■ **WHAT THE TASK REQUIRES**
Please write out all of the records below exactly as they appear.
BEGIN RECORDS FOR THIS TASK
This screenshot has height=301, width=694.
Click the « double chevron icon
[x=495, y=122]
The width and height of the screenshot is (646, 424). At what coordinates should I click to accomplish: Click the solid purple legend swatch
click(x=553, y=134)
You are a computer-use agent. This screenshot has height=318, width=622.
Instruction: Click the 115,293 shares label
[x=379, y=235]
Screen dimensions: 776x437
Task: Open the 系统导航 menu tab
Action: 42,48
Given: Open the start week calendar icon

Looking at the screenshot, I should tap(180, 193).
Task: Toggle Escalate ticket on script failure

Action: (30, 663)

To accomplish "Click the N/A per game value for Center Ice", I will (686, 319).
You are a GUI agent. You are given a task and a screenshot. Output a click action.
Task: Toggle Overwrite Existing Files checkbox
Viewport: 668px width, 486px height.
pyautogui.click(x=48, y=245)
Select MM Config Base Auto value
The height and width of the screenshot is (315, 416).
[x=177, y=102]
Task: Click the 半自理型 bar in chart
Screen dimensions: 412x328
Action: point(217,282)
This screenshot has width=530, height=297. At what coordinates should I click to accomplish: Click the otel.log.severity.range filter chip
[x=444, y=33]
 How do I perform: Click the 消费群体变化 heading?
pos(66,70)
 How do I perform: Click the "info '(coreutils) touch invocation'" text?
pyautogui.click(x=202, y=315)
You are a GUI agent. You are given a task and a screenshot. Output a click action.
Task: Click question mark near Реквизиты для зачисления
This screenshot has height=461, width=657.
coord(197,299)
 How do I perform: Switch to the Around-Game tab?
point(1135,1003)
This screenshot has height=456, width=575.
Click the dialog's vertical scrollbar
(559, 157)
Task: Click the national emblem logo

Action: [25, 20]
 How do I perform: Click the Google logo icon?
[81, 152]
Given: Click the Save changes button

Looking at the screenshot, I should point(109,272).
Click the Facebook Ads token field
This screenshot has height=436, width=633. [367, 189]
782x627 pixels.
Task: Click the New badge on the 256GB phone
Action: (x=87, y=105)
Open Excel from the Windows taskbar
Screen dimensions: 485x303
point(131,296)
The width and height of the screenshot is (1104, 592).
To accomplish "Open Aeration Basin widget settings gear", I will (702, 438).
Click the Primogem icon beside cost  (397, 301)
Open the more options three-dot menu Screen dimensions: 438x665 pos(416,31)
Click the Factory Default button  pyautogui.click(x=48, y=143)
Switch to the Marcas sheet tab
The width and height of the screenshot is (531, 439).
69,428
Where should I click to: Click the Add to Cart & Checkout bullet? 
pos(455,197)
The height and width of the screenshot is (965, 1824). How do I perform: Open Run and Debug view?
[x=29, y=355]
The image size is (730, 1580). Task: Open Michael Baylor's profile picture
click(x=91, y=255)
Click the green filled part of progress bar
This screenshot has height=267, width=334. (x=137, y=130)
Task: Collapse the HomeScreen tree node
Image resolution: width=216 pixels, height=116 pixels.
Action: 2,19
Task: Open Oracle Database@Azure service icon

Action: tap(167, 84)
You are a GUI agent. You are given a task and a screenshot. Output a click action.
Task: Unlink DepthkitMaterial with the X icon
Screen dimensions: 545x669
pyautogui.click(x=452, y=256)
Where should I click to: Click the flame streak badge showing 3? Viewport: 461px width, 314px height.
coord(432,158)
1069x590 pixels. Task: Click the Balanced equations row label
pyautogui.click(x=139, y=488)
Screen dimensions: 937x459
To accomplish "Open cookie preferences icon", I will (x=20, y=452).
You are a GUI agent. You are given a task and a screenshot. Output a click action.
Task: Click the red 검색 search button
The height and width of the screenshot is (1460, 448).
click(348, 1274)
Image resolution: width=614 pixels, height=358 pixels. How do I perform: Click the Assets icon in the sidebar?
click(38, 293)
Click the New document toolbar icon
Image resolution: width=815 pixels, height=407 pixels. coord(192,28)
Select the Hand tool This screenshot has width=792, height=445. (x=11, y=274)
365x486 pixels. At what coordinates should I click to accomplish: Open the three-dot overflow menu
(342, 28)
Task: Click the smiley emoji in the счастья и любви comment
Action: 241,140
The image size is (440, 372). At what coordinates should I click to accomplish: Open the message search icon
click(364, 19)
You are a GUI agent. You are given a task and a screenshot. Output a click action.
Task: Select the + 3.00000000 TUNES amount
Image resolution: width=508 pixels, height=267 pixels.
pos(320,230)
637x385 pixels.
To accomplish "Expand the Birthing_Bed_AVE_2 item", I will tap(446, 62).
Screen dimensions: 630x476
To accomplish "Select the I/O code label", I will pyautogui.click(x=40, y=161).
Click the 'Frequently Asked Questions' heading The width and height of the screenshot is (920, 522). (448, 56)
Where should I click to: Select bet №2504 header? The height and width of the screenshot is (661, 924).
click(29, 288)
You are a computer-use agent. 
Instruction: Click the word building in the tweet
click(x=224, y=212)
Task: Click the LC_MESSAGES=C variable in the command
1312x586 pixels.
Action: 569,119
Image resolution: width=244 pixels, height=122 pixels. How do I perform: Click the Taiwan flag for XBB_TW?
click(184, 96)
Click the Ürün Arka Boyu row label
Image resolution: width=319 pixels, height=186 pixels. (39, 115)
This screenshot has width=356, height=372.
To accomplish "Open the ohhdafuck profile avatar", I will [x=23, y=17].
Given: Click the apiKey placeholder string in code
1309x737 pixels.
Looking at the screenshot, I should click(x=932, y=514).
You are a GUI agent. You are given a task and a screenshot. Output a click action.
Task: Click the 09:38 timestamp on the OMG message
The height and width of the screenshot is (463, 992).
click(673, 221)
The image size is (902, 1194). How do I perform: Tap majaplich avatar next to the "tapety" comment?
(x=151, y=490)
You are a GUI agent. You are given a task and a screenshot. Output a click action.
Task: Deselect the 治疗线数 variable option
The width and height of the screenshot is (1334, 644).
END RECORDS FOR THIS TASK
■ **EXPECTED ANSWER**
This screenshot has height=301, width=694.
Click the « double chevron icon
[x=495, y=122]
The width and height of the screenshot is (646, 424). At what coordinates should I click to accomplish: Click the solid purple legend swatch
click(x=553, y=134)
You are a computer-use agent. This screenshot has height=318, width=622.
Instruction: Click the 115,293 shares label
[x=379, y=235]
Screen dimensions: 776x437
Task: Open the 系统导航 menu tab
Action: 42,48
Given: Open the start week calendar icon

Looking at the screenshot, I should tap(180, 193).
Task: Toggle Escalate ticket on script failure

Action: (30, 663)

To accomplish "Click the N/A per game value for Center Ice", I will (686, 319).
You are a GUI agent. You are given a task and a screenshot. Output a click action.
Task: Toggle Overwrite Existing Files checkbox
Viewport: 668px width, 486px height.
pyautogui.click(x=48, y=245)
Select MM Config Base Auto value
The height and width of the screenshot is (315, 416).
[x=177, y=102]
Task: Click the 半自理型 bar in chart
Screen dimensions: 412x328
Action: point(217,282)
This screenshot has width=530, height=297. At what coordinates should I click to accomplish: Click the otel.log.severity.range filter chip
[x=444, y=33]
 How do I perform: Click the 消费群体变化 heading?
pos(66,70)
 How do I perform: Click the "info '(coreutils) touch invocation'" text?
pyautogui.click(x=202, y=315)
You are a GUI agent. You are given a task and a screenshot. Output a click action.
Task: Click question mark near Реквизиты для зачисления
This screenshot has height=461, width=657.
coord(197,299)
 How do I perform: Switch to the Around-Game tab?
point(1135,1003)
This screenshot has height=456, width=575.
Click the dialog's vertical scrollbar
(559, 157)
Task: Click the national emblem logo

Action: [25, 20]
 How do I perform: Click the Google logo icon?
[81, 152]
Given: Click the Save changes button

Looking at the screenshot, I should point(109,272).
Click the Facebook Ads token field
This screenshot has height=436, width=633. [367, 189]
782x627 pixels.
Task: Click the New badge on the 256GB phone
Action: (x=87, y=105)
Open Excel from the Windows taskbar
Screen dimensions: 485x303
point(131,296)
The width and height of the screenshot is (1104, 592).
To accomplish "Open Aeration Basin widget settings gear", I will (702, 438).
Click the Primogem icon beside cost  (397, 301)
Open the more options three-dot menu Screen dimensions: 438x665 pos(416,31)
Click the Factory Default button  pyautogui.click(x=48, y=143)
Switch to the Marcas sheet tab
The width and height of the screenshot is (531, 439).
69,428
Where should I click to: Click the Add to Cart & Checkout bullet? 
pos(455,197)
The height and width of the screenshot is (965, 1824). How do I perform: Open Run and Debug view?
[x=29, y=355]
The image size is (730, 1580). Task: Open Michael Baylor's profile picture
click(x=91, y=255)
Click the green filled part of progress bar
This screenshot has height=267, width=334. (x=137, y=130)
Task: Collapse the HomeScreen tree node
Image resolution: width=216 pixels, height=116 pixels.
Action: 2,19
Task: Open Oracle Database@Azure service icon

Action: tap(167, 84)
You are a GUI agent. You are given a task and a screenshot. Output a click action.
Task: Unlink DepthkitMaterial with the X icon
Screen dimensions: 545x669
pyautogui.click(x=452, y=256)
Where should I click to: Click the flame streak badge showing 3? Viewport: 461px width, 314px height.
coord(432,158)
1069x590 pixels. Task: Click the Balanced equations row label
pyautogui.click(x=139, y=488)
Screen dimensions: 937x459
To accomplish "Open cookie preferences icon", I will (x=20, y=452).
You are a GUI agent. You are given a task and a screenshot. Output a click action.
Task: Click the red 검색 search button
The height and width of the screenshot is (1460, 448).
click(348, 1274)
Image resolution: width=614 pixels, height=358 pixels. How do I perform: Click the Assets icon in the sidebar?
click(38, 293)
Click the New document toolbar icon
Image resolution: width=815 pixels, height=407 pixels. coord(192,28)
Select the Hand tool This screenshot has width=792, height=445. (x=11, y=274)
365x486 pixels. At what coordinates should I click to accomplish: Open the three-dot overflow menu
(342, 28)
Task: Click the smiley emoji in the счастья и любви comment
Action: 241,140
The image size is (440, 372). At what coordinates should I click to accomplish: Open the message search icon
click(364, 19)
You are a GUI agent. You are given a task and a screenshot. Output a click action.
Task: Select the + 3.00000000 TUNES amount
Image resolution: width=508 pixels, height=267 pixels.
pos(320,230)
637x385 pixels.
To accomplish "Expand the Birthing_Bed_AVE_2 item", I will tap(446, 62).
Screen dimensions: 630x476
To accomplish "Select the I/O code label", I will pyautogui.click(x=40, y=161).
Click the 'Frequently Asked Questions' heading The width and height of the screenshot is (920, 522). (448, 56)
Where should I click to: Select bet №2504 header? The height and width of the screenshot is (661, 924).
click(29, 288)
You are a computer-use agent. 
Instruction: Click the word building in the tweet
click(x=224, y=212)
Task: Click the LC_MESSAGES=C variable in the command
1312x586 pixels.
Action: 569,119
Image resolution: width=244 pixels, height=122 pixels. How do I perform: Click the Taiwan flag for XBB_TW?
click(184, 96)
Click the Ürün Arka Boyu row label
Image resolution: width=319 pixels, height=186 pixels. (39, 115)
This screenshot has width=356, height=372.
To accomplish "Open the ohhdafuck profile avatar", I will [x=23, y=17].
Given: Click the apiKey placeholder string in code
1309x737 pixels.
Looking at the screenshot, I should click(x=932, y=514).
You are a GUI agent. You are given a task and a screenshot. Output a click action.
Task: Click the 09:38 timestamp on the OMG message
The height and width of the screenshot is (463, 992).
click(673, 221)
The image size is (902, 1194). How do I perform: Tap majaplich avatar next to the "tapety" comment?
(x=151, y=490)
You are a GUI agent. You are given a task and a screenshot. Output a click action.
Task: Deselect the 治疗线数 variable option
The width and height of the screenshot is (1334, 644).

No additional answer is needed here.